=== DATA SUPPLIED ===

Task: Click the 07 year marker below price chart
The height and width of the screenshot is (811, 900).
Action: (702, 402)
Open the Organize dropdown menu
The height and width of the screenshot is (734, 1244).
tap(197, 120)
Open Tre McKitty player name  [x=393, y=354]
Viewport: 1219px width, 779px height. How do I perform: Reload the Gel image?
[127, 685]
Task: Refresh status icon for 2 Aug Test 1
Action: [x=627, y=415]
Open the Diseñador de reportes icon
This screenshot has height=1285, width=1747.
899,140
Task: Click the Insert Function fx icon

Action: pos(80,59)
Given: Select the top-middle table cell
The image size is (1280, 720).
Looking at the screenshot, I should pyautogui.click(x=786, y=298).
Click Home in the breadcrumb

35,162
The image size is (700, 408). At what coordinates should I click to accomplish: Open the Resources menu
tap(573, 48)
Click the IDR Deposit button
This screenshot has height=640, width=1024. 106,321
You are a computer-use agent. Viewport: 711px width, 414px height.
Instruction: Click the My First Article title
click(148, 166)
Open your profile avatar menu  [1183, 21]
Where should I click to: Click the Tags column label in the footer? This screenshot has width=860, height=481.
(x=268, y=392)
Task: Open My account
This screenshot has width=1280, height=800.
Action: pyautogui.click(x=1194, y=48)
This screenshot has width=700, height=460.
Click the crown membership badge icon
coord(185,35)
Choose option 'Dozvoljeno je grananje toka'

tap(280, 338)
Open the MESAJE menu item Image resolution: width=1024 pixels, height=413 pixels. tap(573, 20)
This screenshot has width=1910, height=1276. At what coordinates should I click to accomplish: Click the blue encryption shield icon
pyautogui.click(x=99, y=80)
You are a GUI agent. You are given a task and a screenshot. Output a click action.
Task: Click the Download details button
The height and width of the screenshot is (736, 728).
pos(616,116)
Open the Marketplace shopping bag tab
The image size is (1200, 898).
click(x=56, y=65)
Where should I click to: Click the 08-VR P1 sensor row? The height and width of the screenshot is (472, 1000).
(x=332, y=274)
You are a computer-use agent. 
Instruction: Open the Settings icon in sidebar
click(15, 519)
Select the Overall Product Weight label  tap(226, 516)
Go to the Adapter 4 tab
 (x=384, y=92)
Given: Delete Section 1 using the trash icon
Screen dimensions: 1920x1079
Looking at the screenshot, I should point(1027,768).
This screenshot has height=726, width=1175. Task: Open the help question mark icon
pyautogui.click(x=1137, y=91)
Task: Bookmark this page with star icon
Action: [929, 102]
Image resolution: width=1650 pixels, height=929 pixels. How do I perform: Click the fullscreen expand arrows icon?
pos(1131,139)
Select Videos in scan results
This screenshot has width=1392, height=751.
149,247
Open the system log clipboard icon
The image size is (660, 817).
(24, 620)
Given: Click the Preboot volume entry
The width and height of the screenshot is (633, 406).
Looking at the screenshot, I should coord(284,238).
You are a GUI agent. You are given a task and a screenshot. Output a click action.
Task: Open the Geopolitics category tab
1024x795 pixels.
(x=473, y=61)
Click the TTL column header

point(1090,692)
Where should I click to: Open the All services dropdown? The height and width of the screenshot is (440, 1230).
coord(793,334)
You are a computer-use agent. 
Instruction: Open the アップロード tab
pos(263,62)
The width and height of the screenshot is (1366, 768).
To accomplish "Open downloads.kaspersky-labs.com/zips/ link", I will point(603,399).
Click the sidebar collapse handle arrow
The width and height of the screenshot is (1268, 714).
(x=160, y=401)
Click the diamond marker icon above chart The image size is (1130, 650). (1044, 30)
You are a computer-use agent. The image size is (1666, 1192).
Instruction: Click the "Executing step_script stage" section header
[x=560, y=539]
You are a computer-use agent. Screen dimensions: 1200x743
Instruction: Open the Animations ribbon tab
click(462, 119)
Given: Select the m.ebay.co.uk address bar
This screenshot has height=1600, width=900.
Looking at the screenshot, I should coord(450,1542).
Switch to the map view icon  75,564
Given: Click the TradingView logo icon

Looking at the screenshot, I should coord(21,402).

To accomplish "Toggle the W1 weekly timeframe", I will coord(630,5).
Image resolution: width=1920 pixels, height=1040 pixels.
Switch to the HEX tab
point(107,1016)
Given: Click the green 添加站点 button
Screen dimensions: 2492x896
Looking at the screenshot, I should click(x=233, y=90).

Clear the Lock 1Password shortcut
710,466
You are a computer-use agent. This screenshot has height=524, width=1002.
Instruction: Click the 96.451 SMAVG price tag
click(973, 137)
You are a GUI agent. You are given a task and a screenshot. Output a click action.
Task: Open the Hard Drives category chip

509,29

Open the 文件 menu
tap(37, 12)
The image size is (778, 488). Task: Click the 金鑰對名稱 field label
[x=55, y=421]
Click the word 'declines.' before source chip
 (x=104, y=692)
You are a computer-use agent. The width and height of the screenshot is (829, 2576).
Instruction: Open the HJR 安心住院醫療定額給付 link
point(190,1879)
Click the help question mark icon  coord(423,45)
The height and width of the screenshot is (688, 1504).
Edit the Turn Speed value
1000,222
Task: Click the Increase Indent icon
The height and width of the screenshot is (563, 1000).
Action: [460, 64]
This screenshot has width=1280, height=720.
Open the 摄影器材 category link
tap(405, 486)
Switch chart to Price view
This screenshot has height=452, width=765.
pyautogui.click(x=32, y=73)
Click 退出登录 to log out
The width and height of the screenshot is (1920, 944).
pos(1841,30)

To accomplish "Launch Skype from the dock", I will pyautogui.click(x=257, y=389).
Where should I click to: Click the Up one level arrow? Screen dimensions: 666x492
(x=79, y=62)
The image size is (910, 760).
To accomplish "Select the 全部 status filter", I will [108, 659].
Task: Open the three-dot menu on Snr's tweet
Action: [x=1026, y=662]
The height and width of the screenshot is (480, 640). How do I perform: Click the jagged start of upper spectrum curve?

===

▸ **ACTIVITY**
After reading the entries, reproduce every one of them exactly.

▸ **EXPECTED ANSWER**
Task: Click the 07 year marker below price chart
The height and width of the screenshot is (811, 900).
Action: (702, 402)
Open the Organize dropdown menu
The height and width of the screenshot is (734, 1244).
tap(197, 120)
Open Tre McKitty player name  [x=393, y=354]
Viewport: 1219px width, 779px height. How do I perform: Reload the Gel image?
[127, 685]
Task: Refresh status icon for 2 Aug Test 1
Action: [x=627, y=415]
Open the Diseñador de reportes icon
This screenshot has height=1285, width=1747.
899,140
Task: Click the Insert Function fx icon

Action: pos(80,59)
Given: Select the top-middle table cell
The image size is (1280, 720).
Looking at the screenshot, I should pyautogui.click(x=786, y=298).
Click Home in the breadcrumb

35,162
The image size is (700, 408). At what coordinates should I click to accomplish: Open the Resources menu
tap(573, 48)
Click the IDR Deposit button
This screenshot has height=640, width=1024. 106,321
You are a computer-use agent. Viewport: 711px width, 414px height.
Instruction: Click the My First Article title
click(148, 166)
Open your profile avatar menu  [1183, 21]
Where should I click to: Click the Tags column label in the footer? This screenshot has width=860, height=481.
(x=268, y=392)
Task: Open My account
This screenshot has width=1280, height=800.
Action: pyautogui.click(x=1194, y=48)
This screenshot has width=700, height=460.
Click the crown membership badge icon
coord(185,35)
Choose option 'Dozvoljeno je grananje toka'

tap(280, 338)
Open the MESAJE menu item Image resolution: width=1024 pixels, height=413 pixels. tap(573, 20)
This screenshot has width=1910, height=1276. At what coordinates should I click to accomplish: Click the blue encryption shield icon
pyautogui.click(x=99, y=80)
You are a GUI agent. You are given a task and a screenshot. Output a click action.
Task: Click the Download details button
The height and width of the screenshot is (736, 728).
pos(616,116)
Open the Marketplace shopping bag tab
The image size is (1200, 898).
click(x=56, y=65)
Where should I click to: Click the 08-VR P1 sensor row? The height and width of the screenshot is (472, 1000).
(x=332, y=274)
You are a computer-use agent. 
Instruction: Open the Settings icon in sidebar
click(15, 519)
Select the Overall Product Weight label  tap(226, 516)
Go to the Adapter 4 tab
 (x=384, y=92)
Given: Delete Section 1 using the trash icon
Screen dimensions: 1920x1079
Looking at the screenshot, I should point(1027,768).
This screenshot has height=726, width=1175. Task: Open the help question mark icon
pyautogui.click(x=1137, y=91)
Task: Bookmark this page with star icon
Action: [929, 102]
Image resolution: width=1650 pixels, height=929 pixels. How do I perform: Click the fullscreen expand arrows icon?
pos(1131,139)
Select Videos in scan results
This screenshot has width=1392, height=751.
149,247
Open the system log clipboard icon
The image size is (660, 817).
(24, 620)
Given: Click the Preboot volume entry
The width and height of the screenshot is (633, 406).
Looking at the screenshot, I should coord(284,238).
You are a GUI agent. You are given a task and a screenshot. Output a click action.
Task: Open the Geopolitics category tab
1024x795 pixels.
(x=473, y=61)
Click the TTL column header

point(1090,692)
Where should I click to: Open the All services dropdown? The height and width of the screenshot is (440, 1230).
coord(793,334)
You are a computer-use agent. 
Instruction: Open the アップロード tab
pos(263,62)
The width and height of the screenshot is (1366, 768).
To accomplish "Open downloads.kaspersky-labs.com/zips/ link", I will point(603,399).
Click the sidebar collapse handle arrow
The width and height of the screenshot is (1268, 714).
(x=160, y=401)
Click the diamond marker icon above chart The image size is (1130, 650). (1044, 30)
You are a computer-use agent. The image size is (1666, 1192).
Instruction: Click the "Executing step_script stage" section header
[x=560, y=539]
You are a computer-use agent. Screen dimensions: 1200x743
Instruction: Open the Animations ribbon tab
click(462, 119)
Given: Select the m.ebay.co.uk address bar
This screenshot has height=1600, width=900.
Looking at the screenshot, I should coord(450,1542).
Switch to the map view icon  75,564
Given: Click the TradingView logo icon

Looking at the screenshot, I should coord(21,402).

To accomplish "Toggle the W1 weekly timeframe", I will coord(630,5).
Image resolution: width=1920 pixels, height=1040 pixels.
Switch to the HEX tab
point(107,1016)
Given: Click the green 添加站点 button
Screen dimensions: 2492x896
Looking at the screenshot, I should click(x=233, y=90).

Clear the Lock 1Password shortcut
710,466
You are a computer-use agent. This screenshot has height=524, width=1002.
Instruction: Click the 96.451 SMAVG price tag
click(973, 137)
You are a GUI agent. You are given a task and a screenshot. Output a click action.
Task: Open the Hard Drives category chip

509,29

Open the 文件 menu
tap(37, 12)
The image size is (778, 488). Task: Click the 金鑰對名稱 field label
[x=55, y=421]
Click the word 'declines.' before source chip
 (x=104, y=692)
You are a computer-use agent. The width and height of the screenshot is (829, 2576).
Instruction: Open the HJR 安心住院醫療定額給付 link
point(190,1879)
Click the help question mark icon  coord(423,45)
The height and width of the screenshot is (688, 1504).
Edit the Turn Speed value
1000,222
Task: Click the Increase Indent icon
The height and width of the screenshot is (563, 1000).
Action: [460, 64]
This screenshot has width=1280, height=720.
Open the 摄影器材 category link
tap(405, 486)
Switch chart to Price view
This screenshot has height=452, width=765.
pyautogui.click(x=32, y=73)
Click 退出登录 to log out
The width and height of the screenshot is (1920, 944).
pos(1841,30)

To accomplish "Launch Skype from the dock", I will pyautogui.click(x=257, y=389).
Where should I click to: Click the Up one level arrow? Screen dimensions: 666x492
(x=79, y=62)
The image size is (910, 760).
To accomplish "Select the 全部 status filter", I will [108, 659].
Task: Open the three-dot menu on Snr's tweet
Action: [x=1026, y=662]
The height and width of the screenshot is (480, 640). How do I perform: Click the jagged start of upper spectrum curve?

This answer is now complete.